▶ Task directions
An exact transcription of the records is required, minus any images.

(Stored data)
= Beginning of Section =

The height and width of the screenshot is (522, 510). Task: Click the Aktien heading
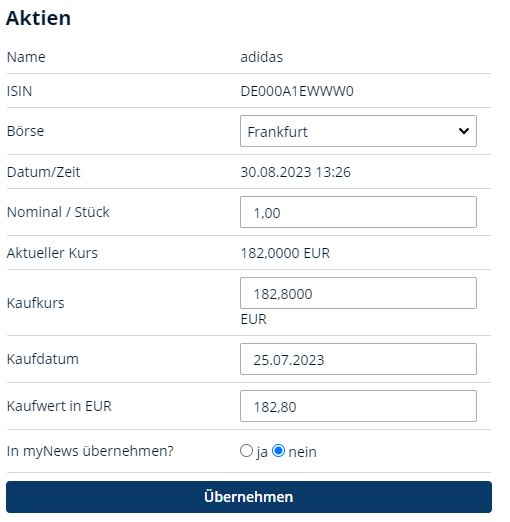tap(38, 18)
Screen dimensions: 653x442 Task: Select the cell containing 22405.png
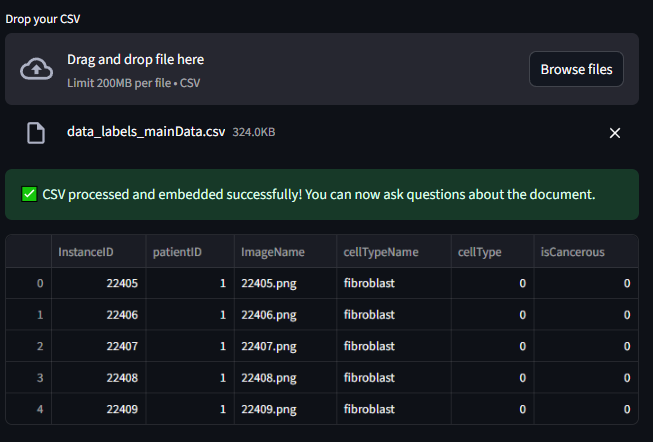283,284
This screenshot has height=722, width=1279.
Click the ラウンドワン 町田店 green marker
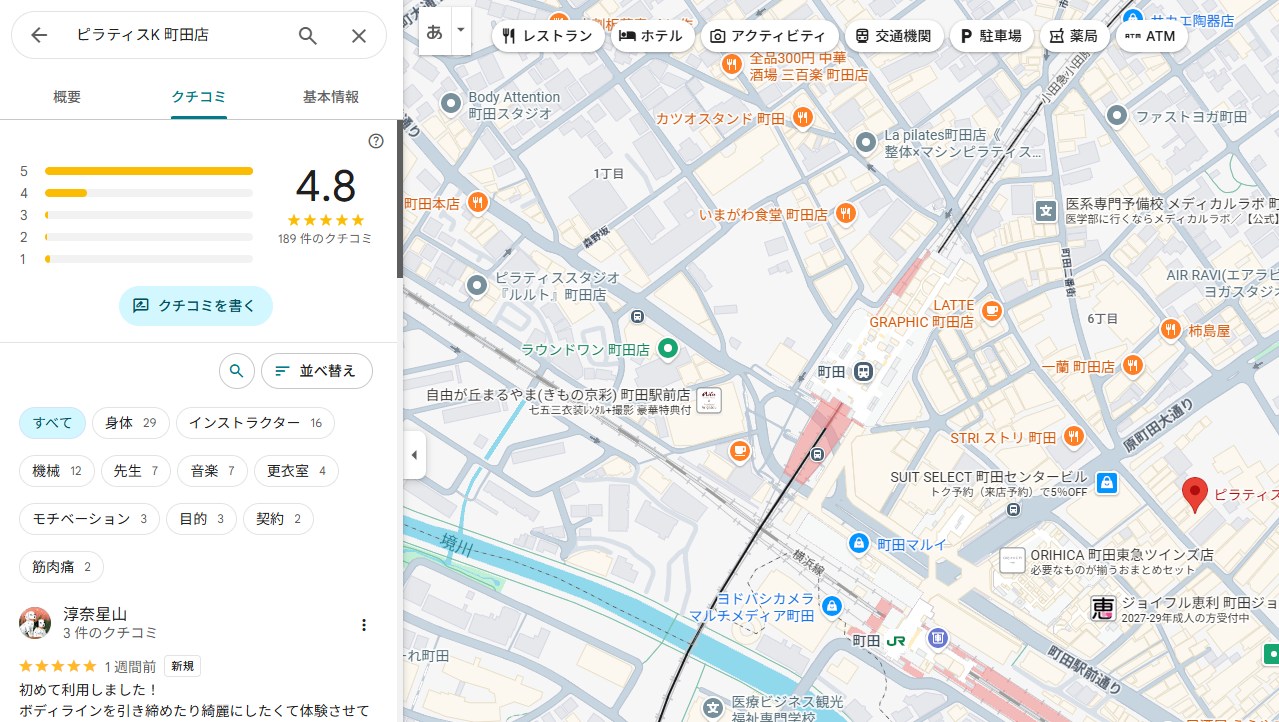click(x=668, y=349)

= End of Section =

▶ Response area
The height and width of the screenshot is (522, 510). Task: Click the Aktien heading
tap(38, 18)
Screen dimensions: 653x442 Task: Select the cell containing 22405.png
283,284
This screenshot has height=722, width=1279.
Click the ラウンドワン 町田店 green marker
click(x=668, y=349)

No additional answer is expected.